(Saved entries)
────────────────

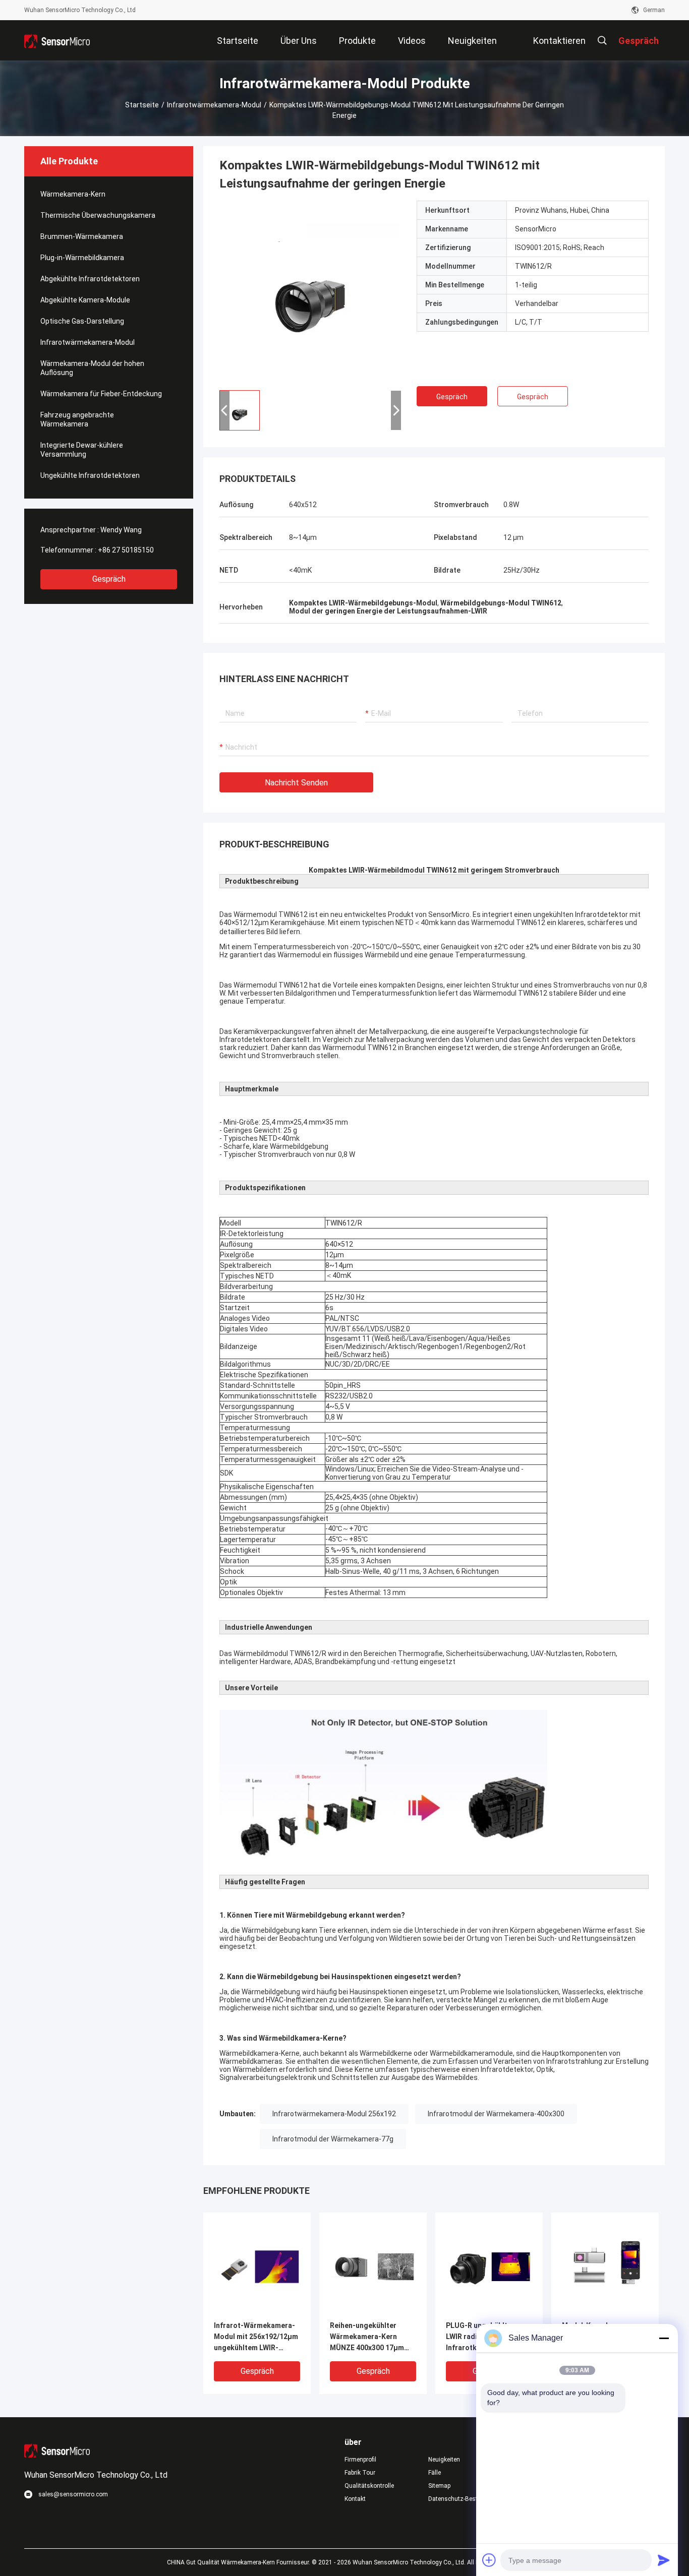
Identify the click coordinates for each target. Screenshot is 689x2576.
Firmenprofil (360, 2459)
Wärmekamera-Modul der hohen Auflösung (92, 368)
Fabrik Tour (359, 2472)
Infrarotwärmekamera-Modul (214, 105)
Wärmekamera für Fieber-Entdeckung (101, 394)
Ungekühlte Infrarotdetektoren (90, 475)
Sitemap (439, 2485)
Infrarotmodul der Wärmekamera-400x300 (496, 2114)
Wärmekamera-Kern (72, 194)
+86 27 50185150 (126, 550)
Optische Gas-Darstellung (82, 321)
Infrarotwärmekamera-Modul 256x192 (334, 2114)
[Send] (664, 2560)
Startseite (142, 105)
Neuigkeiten (444, 2459)
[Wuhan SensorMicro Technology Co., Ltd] (57, 40)
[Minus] (664, 2338)
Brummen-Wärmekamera (81, 236)
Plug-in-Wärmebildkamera (82, 258)
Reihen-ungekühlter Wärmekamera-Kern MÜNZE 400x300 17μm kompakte (367, 2337)
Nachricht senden (296, 782)
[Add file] (489, 2560)
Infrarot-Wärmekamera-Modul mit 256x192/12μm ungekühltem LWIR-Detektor (256, 2337)
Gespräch (109, 579)
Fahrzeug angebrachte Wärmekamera (77, 419)
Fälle (434, 2472)
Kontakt (355, 2498)
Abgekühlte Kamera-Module (85, 300)
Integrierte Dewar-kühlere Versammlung (81, 449)
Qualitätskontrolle (369, 2485)
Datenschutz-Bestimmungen (462, 2498)
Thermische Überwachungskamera (97, 215)
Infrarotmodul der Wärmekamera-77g (332, 2139)
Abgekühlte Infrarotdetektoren (90, 279)
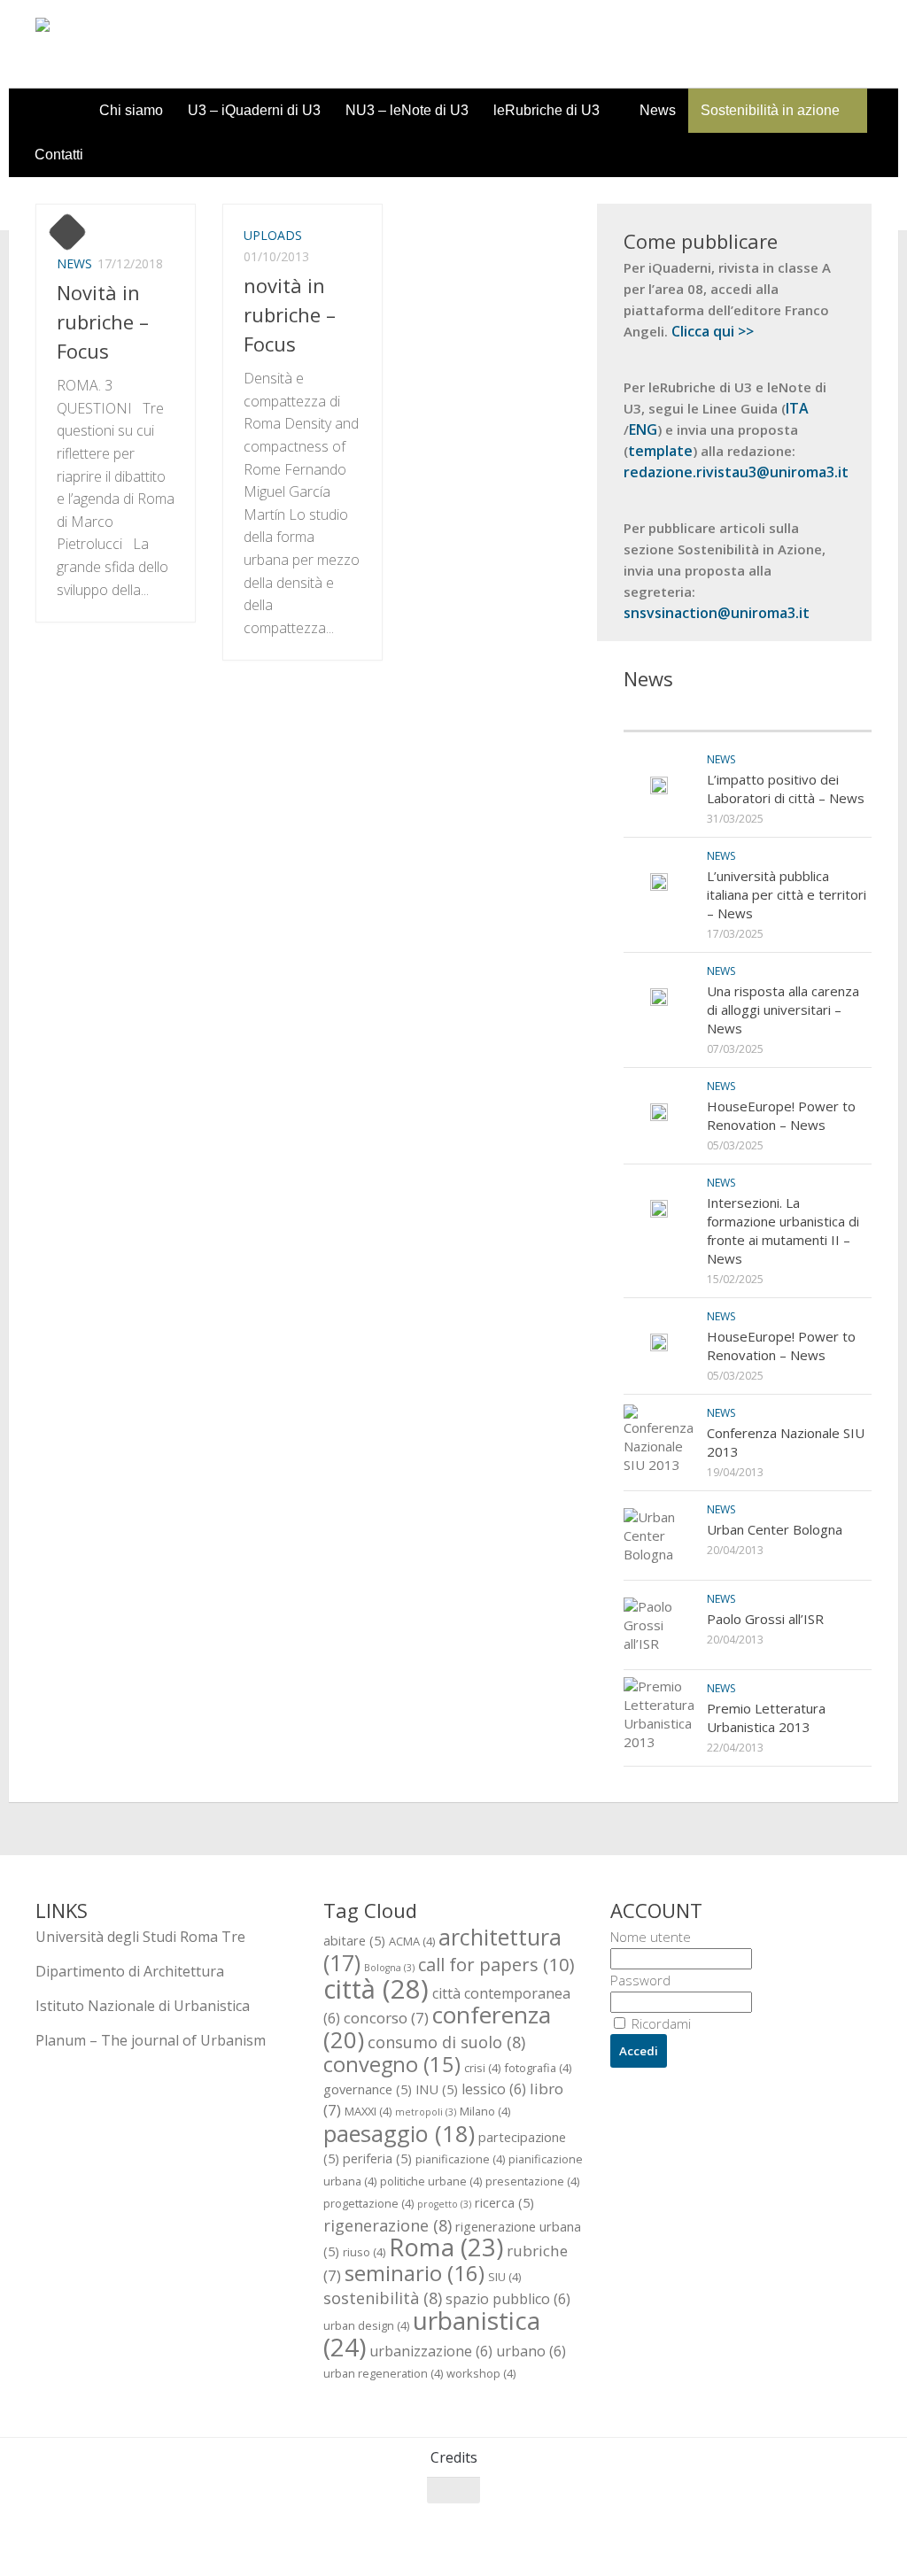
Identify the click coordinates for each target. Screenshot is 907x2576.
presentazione (532, 2181)
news (74, 263)
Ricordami (659, 2023)
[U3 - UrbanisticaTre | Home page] (135, 44)
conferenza (437, 2027)
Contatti (59, 154)
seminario (415, 2272)
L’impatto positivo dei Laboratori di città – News (785, 788)
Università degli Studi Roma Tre (140, 1936)
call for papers (496, 1964)
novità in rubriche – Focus (290, 314)
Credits (453, 2457)
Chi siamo (131, 110)
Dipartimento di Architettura (129, 1971)
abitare (354, 1940)
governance (367, 2089)
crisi (482, 2068)
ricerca (504, 2202)
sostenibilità (382, 2297)
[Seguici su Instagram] (827, 2524)
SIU (504, 2277)
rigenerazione (387, 2225)
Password (640, 1980)
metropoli (425, 2112)
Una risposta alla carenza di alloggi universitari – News (783, 1009)
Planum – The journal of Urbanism (150, 2040)
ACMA (412, 1941)
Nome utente (650, 1937)
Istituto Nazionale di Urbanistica (142, 2005)
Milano (485, 2111)
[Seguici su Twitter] (795, 2524)
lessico (493, 2089)
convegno (392, 2064)
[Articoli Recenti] (686, 713)
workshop (481, 2373)
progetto (444, 2204)
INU (436, 2089)
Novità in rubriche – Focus (103, 321)
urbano (531, 2351)
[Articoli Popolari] (810, 713)
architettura (442, 1949)
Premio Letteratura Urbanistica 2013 (766, 1717)
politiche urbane (431, 2181)
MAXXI (368, 2111)
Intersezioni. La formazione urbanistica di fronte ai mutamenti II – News (783, 1230)
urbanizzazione (430, 2351)
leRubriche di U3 (546, 110)
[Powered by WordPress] (107, 2539)
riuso (364, 2252)
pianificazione (460, 2159)
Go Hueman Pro (255, 2539)
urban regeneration (383, 2373)
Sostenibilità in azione (770, 110)
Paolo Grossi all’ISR (765, 1619)
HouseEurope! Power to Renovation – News (781, 1115)
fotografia (537, 2068)
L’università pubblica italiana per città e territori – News (786, 894)
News (658, 110)
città (376, 1989)
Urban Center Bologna (774, 1529)
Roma (446, 2247)
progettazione (368, 2203)
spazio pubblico (508, 2299)
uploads (273, 235)
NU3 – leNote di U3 (407, 110)
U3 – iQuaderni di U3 (254, 110)
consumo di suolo (446, 2042)
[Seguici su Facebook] (763, 2524)
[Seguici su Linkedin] (859, 2524)
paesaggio (399, 2133)
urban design (366, 2325)
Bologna (389, 1967)
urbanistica (431, 2333)
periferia (377, 2158)
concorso (386, 2017)
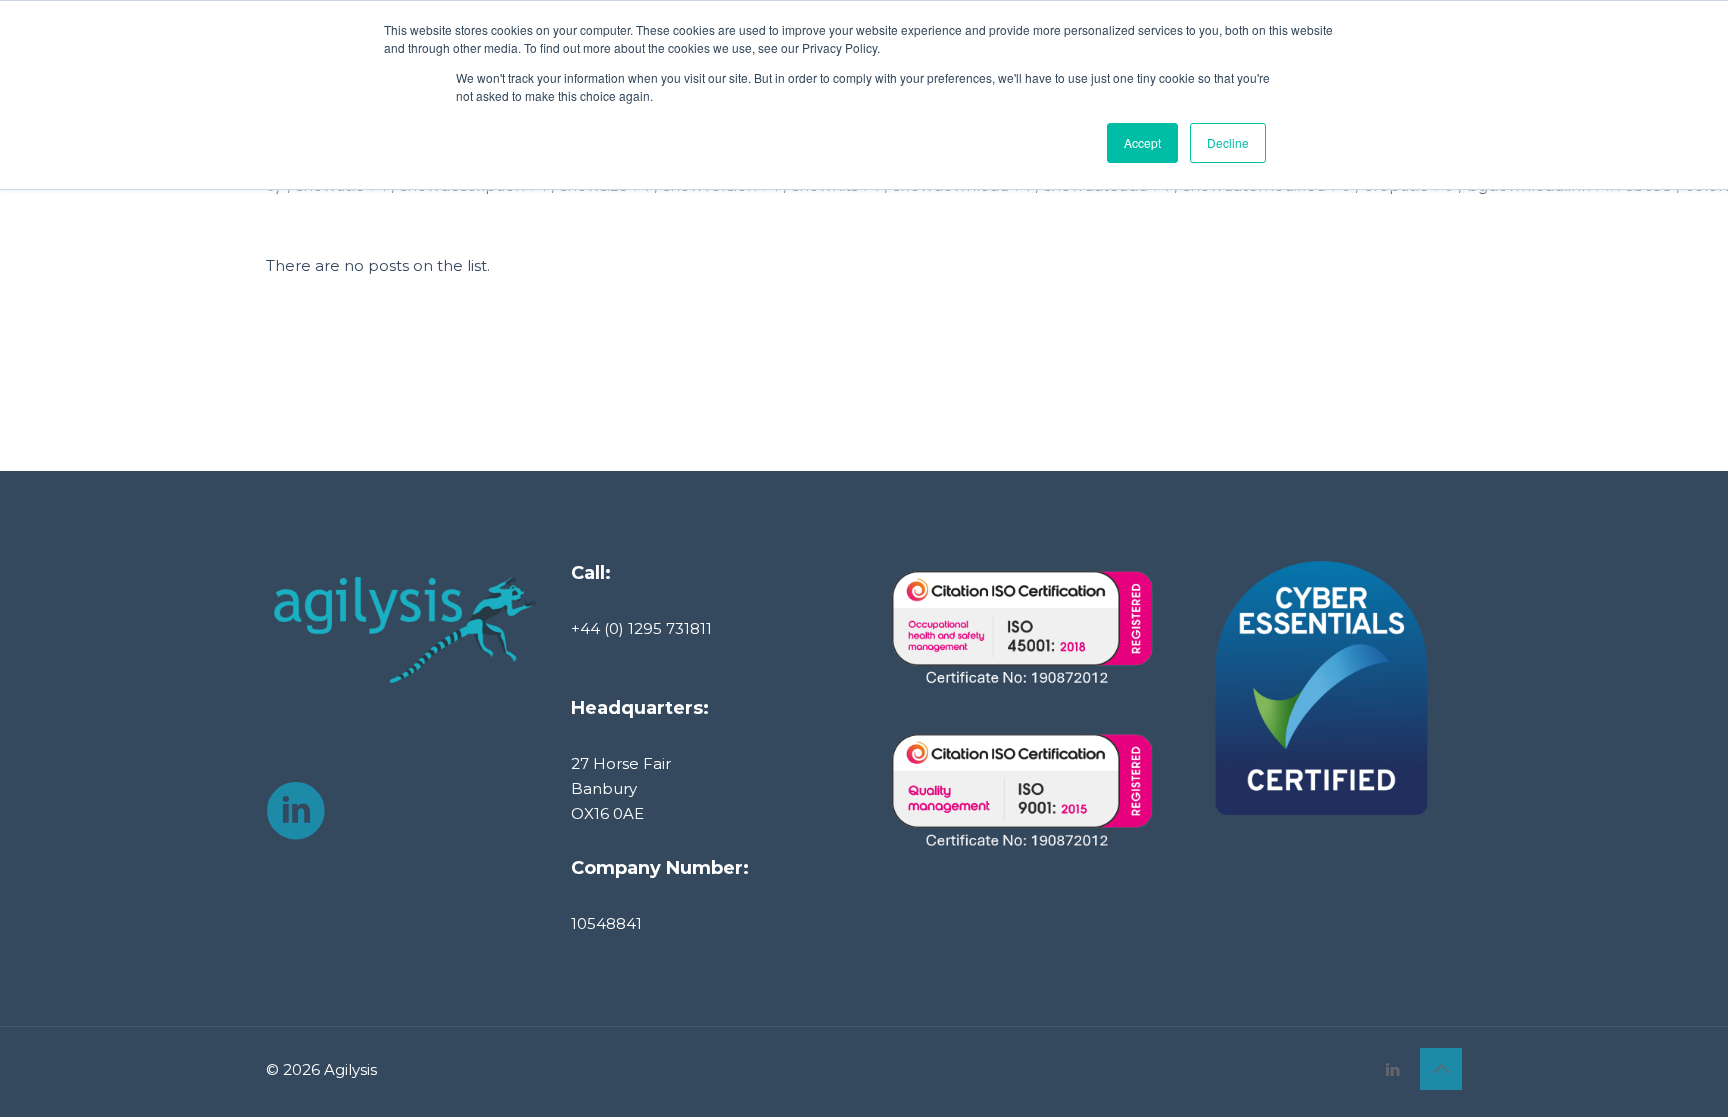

────────────────

> _WORK REQUIRED_
The reply should hold every entry above, given again exactly, but not a single picture.

> _OUTPUT FOR THIS EXERCISE_
Identify the click coordinates for each target. Screenshot is 689x2576.
Firmenprofil (360, 2459)
Wärmekamera-Modul der hohen Auflösung (92, 368)
Fabrik Tour (359, 2472)
Infrarotwärmekamera-Modul (214, 105)
Wärmekamera für Fieber-Entdeckung (101, 394)
Ungekühlte Infrarotdetektoren (90, 475)
Sitemap (439, 2485)
Infrarotmodul der Wärmekamera-400x300 (496, 2114)
Wärmekamera-Kern (72, 194)
+86 27 50185150 (126, 550)
Optische Gas-Darstellung (82, 321)
Infrarotwärmekamera-Modul 256x192 (334, 2114)
[Send] (664, 2560)
Startseite (142, 105)
Neuigkeiten (444, 2459)
[Wuhan SensorMicro Technology Co., Ltd] (57, 40)
[Minus] (664, 2338)
Brummen-Wärmekamera (81, 236)
Plug-in-Wärmebildkamera (82, 258)
Reihen-ungekühlter Wärmekamera-Kern MÜNZE 400x300 17μm kompakte (367, 2337)
Nachricht senden (296, 782)
[Add file] (489, 2560)
Infrarot-Wärmekamera-Modul mit 256x192/12μm ungekühltem LWIR-Detektor (256, 2337)
Gespräch (109, 579)
Fahrzeug angebrachte Wärmekamera (77, 419)
Fälle (434, 2472)
Kontakt (355, 2498)
Abgekühlte Kamera-Module (85, 300)
Integrierte Dewar-kühlere Versammlung (81, 449)
Qualitätskontrolle (369, 2485)
Datenschutz-Bestimmungen (462, 2498)
Thermische Überwachungskamera (97, 215)
Infrarotmodul der Wärmekamera-77g (332, 2139)
Abgekühlte Infrarotdetektoren (90, 279)
Identify the click coordinates for each target. Screenshot is 907x2576.
presentazione (532, 2181)
news (74, 263)
Ricordami (659, 2023)
[U3 - UrbanisticaTre | Home page] (135, 44)
conferenza (437, 2027)
Contatti (59, 154)
seminario (415, 2272)
L’impatto positivo dei Laboratori di città – News (785, 788)
Università degli Studi Roma Tre (140, 1936)
call for papers (496, 1964)
novità in rubriche – Focus (290, 314)
Credits (453, 2457)
Chi siamo (131, 110)
Dipartimento di Architettura (129, 1971)
abitare (354, 1940)
governance (367, 2089)
crisi (482, 2068)
ricerca (504, 2202)
sostenibilità (382, 2297)
[Seguici su Instagram] (827, 2524)
SIU (504, 2277)
rigenerazione (387, 2225)
Password (640, 1980)
metropoli (425, 2112)
Una risposta alla carenza di alloggi universitari – News (783, 1009)
Planum – The journal of Urbanism (150, 2040)
ACMA (412, 1941)
Nome utente (650, 1937)
Istituto Nazionale di Urbanistica (142, 2005)
Milano (485, 2111)
[Seguici su Twitter] (795, 2524)
lessico (493, 2089)
convegno (392, 2064)
[Articoli Recenti] (686, 713)
workshop (481, 2373)
progetto (444, 2204)
INU (436, 2089)
Novità in rubriche – Focus (103, 321)
urbano (531, 2351)
[Articoli Popolari] (810, 713)
architettura (442, 1949)
Premio Letteratura Urbanistica 2013 (766, 1717)
politiche urbane (431, 2181)
MAXXI (368, 2111)
Intersezioni. La formazione urbanistica di fronte ai mutamenti II – News (783, 1230)
urbanizzazione (430, 2351)
leRubriche di U3 (546, 110)
[Powered by WordPress] (107, 2539)
riuso (364, 2252)
pianificazione (460, 2159)
Go Hueman Pro (255, 2539)
urban regeneration (383, 2373)
Sostenibilità in azione (770, 110)
Paolo Grossi all’ISR (765, 1619)
HouseEurope! Power to Renovation – News (781, 1115)
fotografia (537, 2068)
L’università pubblica italiana per città e territori – News (786, 894)
News (658, 110)
città (376, 1989)
Urban Center Bologna (774, 1529)
Roma (446, 2247)
progettazione (368, 2203)
spazio pubblico (508, 2299)
uploads (273, 235)
NU3 – leNote di U3 (407, 110)
U3 – iQuaderni di U3 (254, 110)
consumo di suolo (446, 2042)
[Seguici su Facebook] (763, 2524)
[Seguici su Linkedin] (859, 2524)
paesaggio (399, 2133)
urban design (366, 2325)
Bologna (389, 1967)
urbanistica (431, 2333)
periferia (377, 2158)
concorso (386, 2017)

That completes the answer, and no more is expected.